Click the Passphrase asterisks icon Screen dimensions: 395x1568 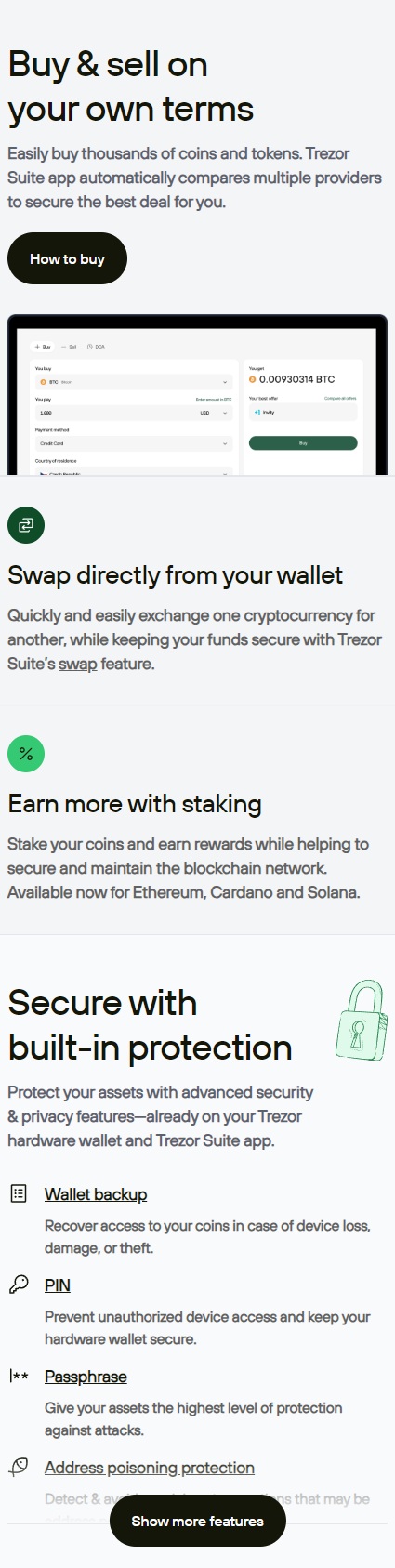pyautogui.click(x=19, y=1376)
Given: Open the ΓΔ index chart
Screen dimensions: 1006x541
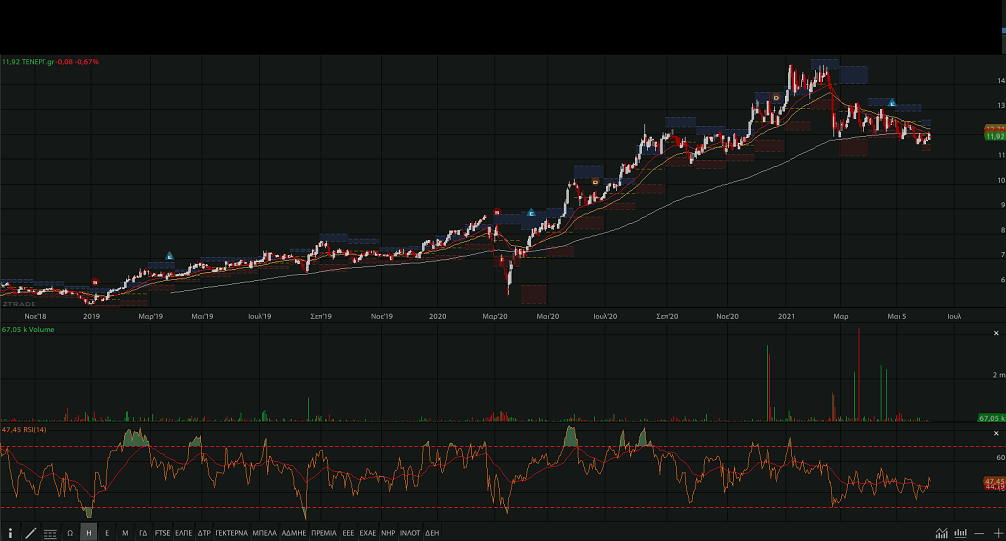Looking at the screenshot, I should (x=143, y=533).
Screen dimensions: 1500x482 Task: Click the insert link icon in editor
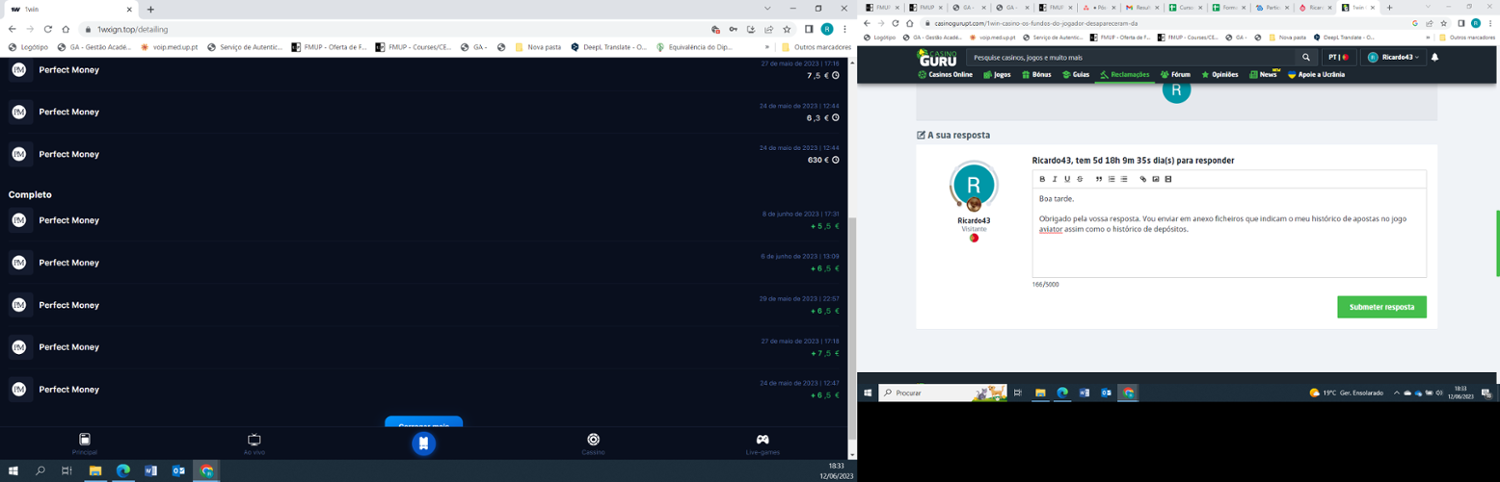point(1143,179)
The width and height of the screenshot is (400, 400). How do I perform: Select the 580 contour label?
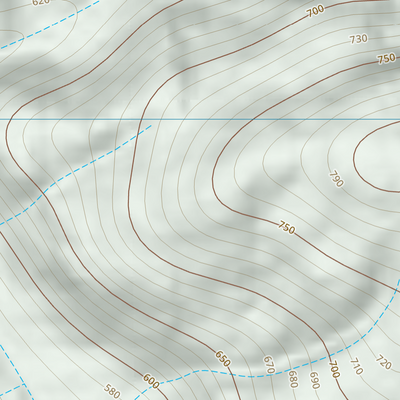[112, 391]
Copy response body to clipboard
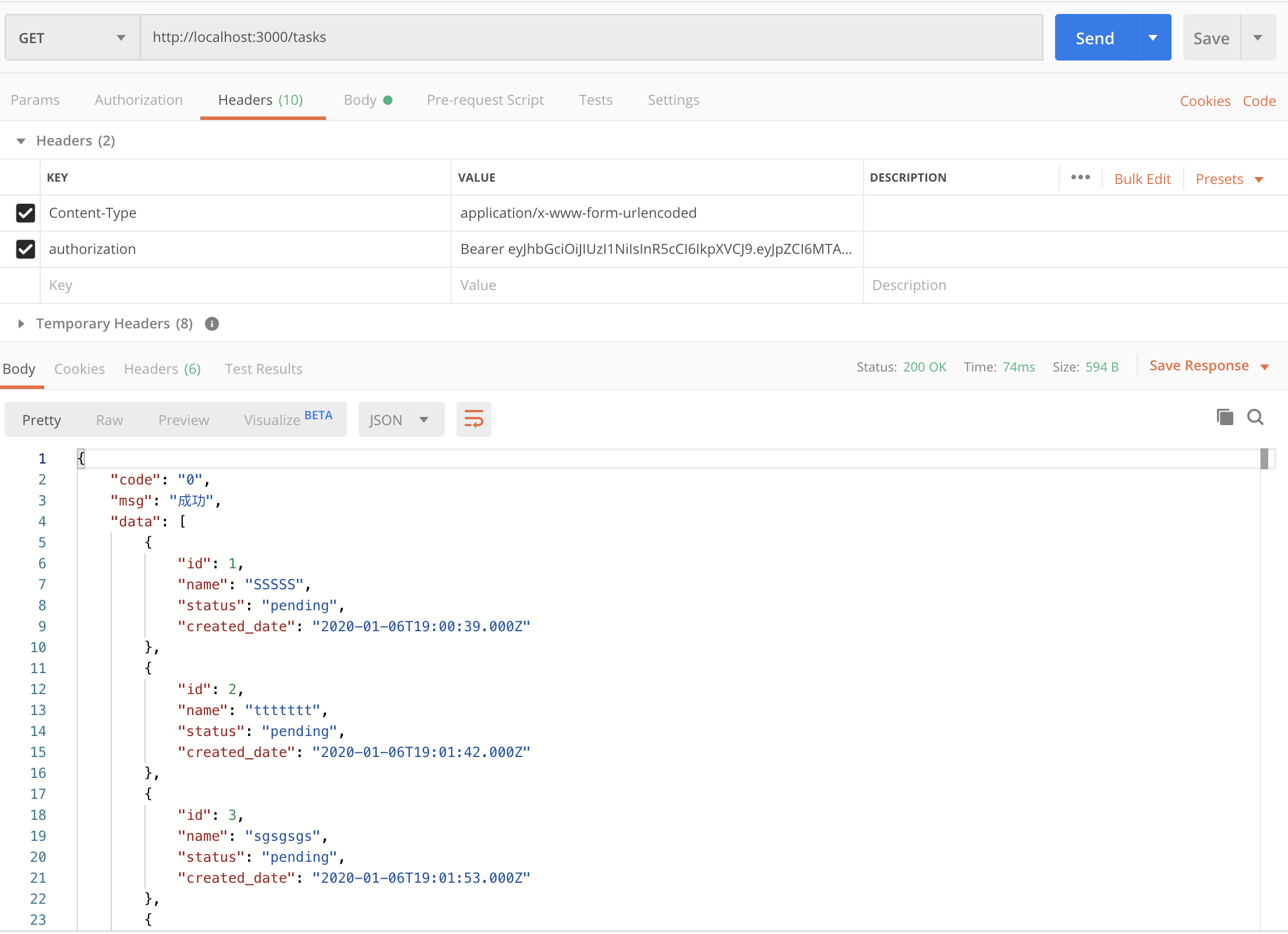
--------------------------------
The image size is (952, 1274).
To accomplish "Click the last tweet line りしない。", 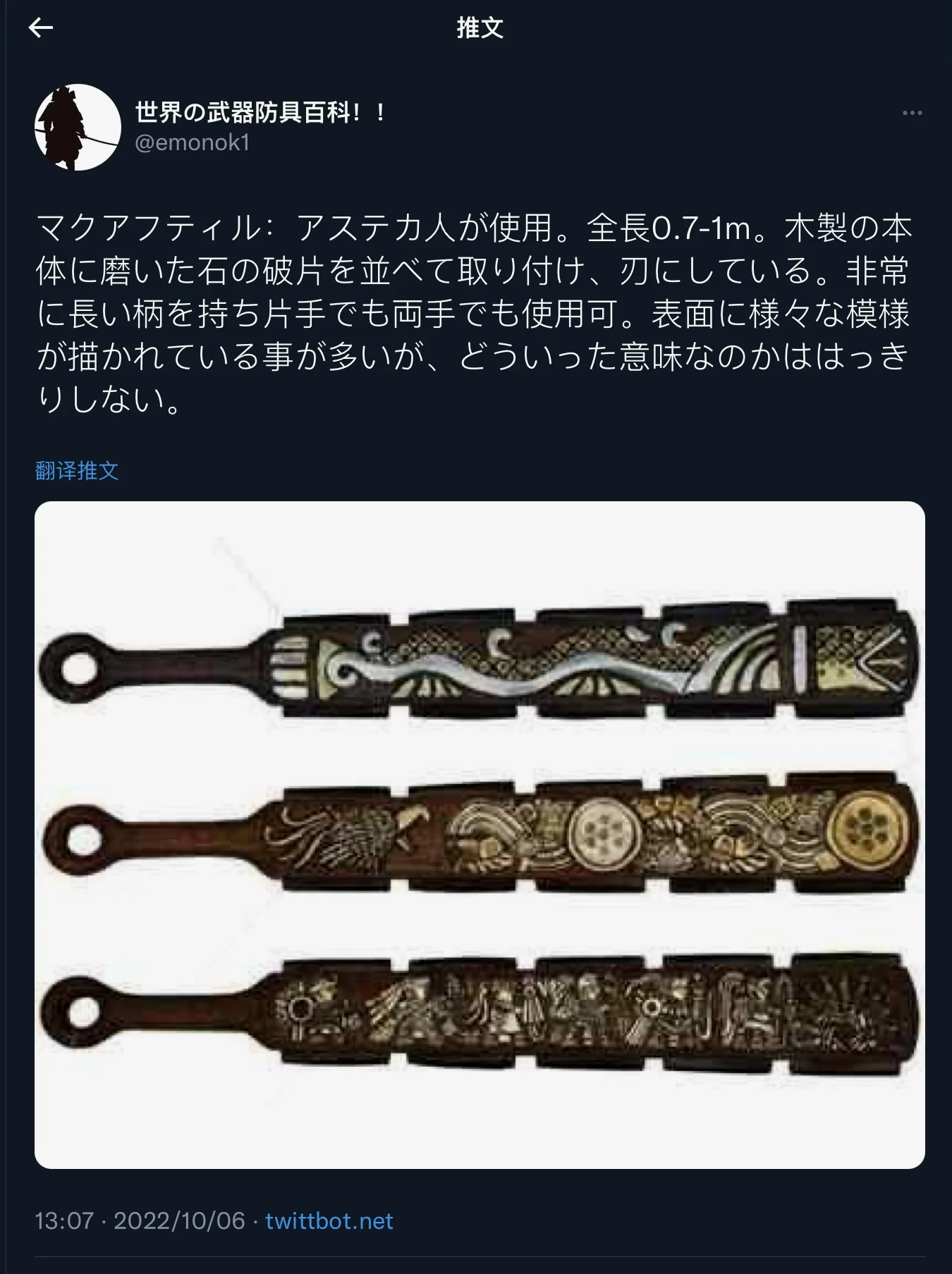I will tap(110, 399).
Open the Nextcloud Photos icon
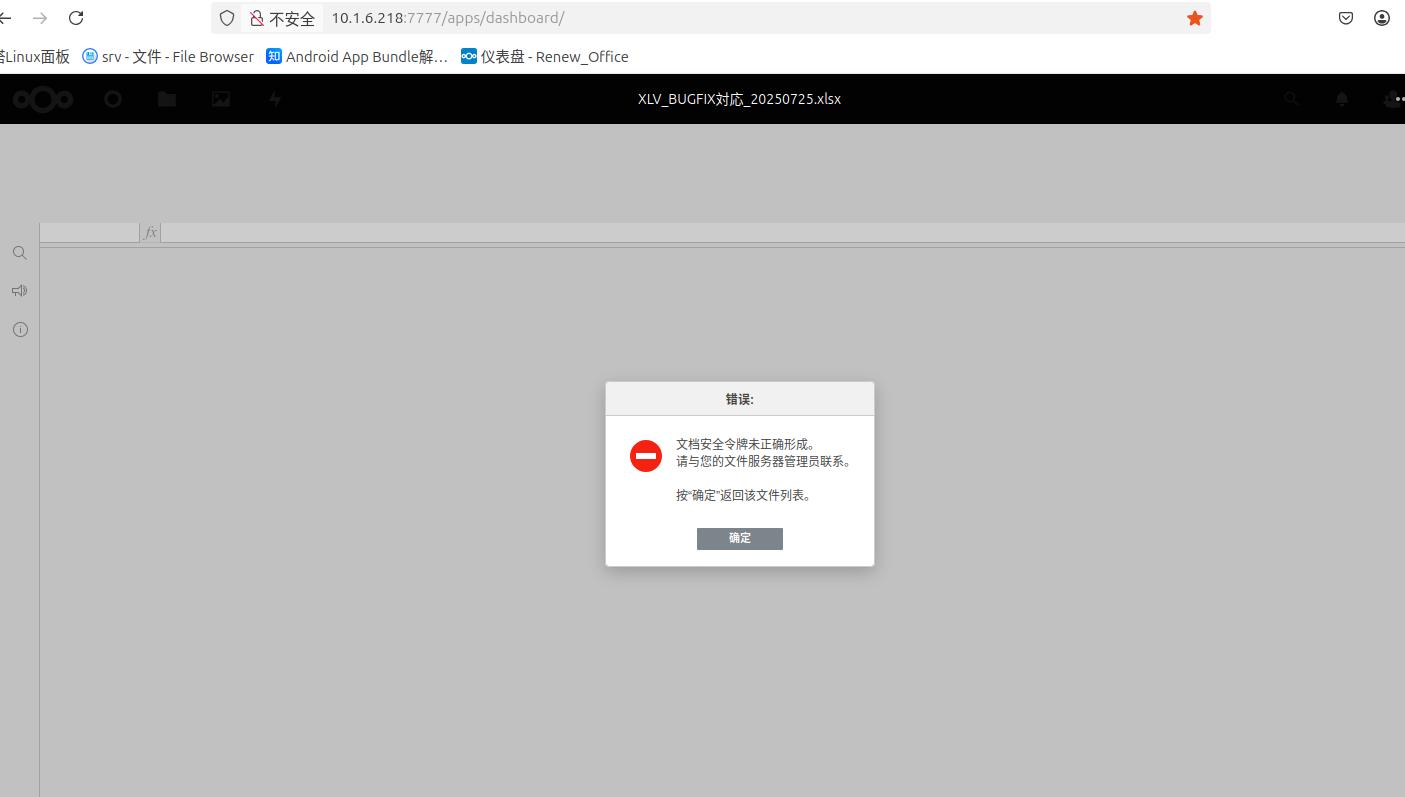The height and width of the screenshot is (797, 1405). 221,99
--------------------------------
• **Problem requirements**
Rewrite the lines starting at the one containing "The width and" and ending at the one containing "Copy response body to clipboard", substituting "elevation label" for "contour label" and changing nothing else. Leave the pictures out of your answer.

• **Answer to the exercise**
The width and height of the screenshot is (400, 400). How do I perform: Select the 580 elevation label?
[112, 391]
Copy response body to clipboard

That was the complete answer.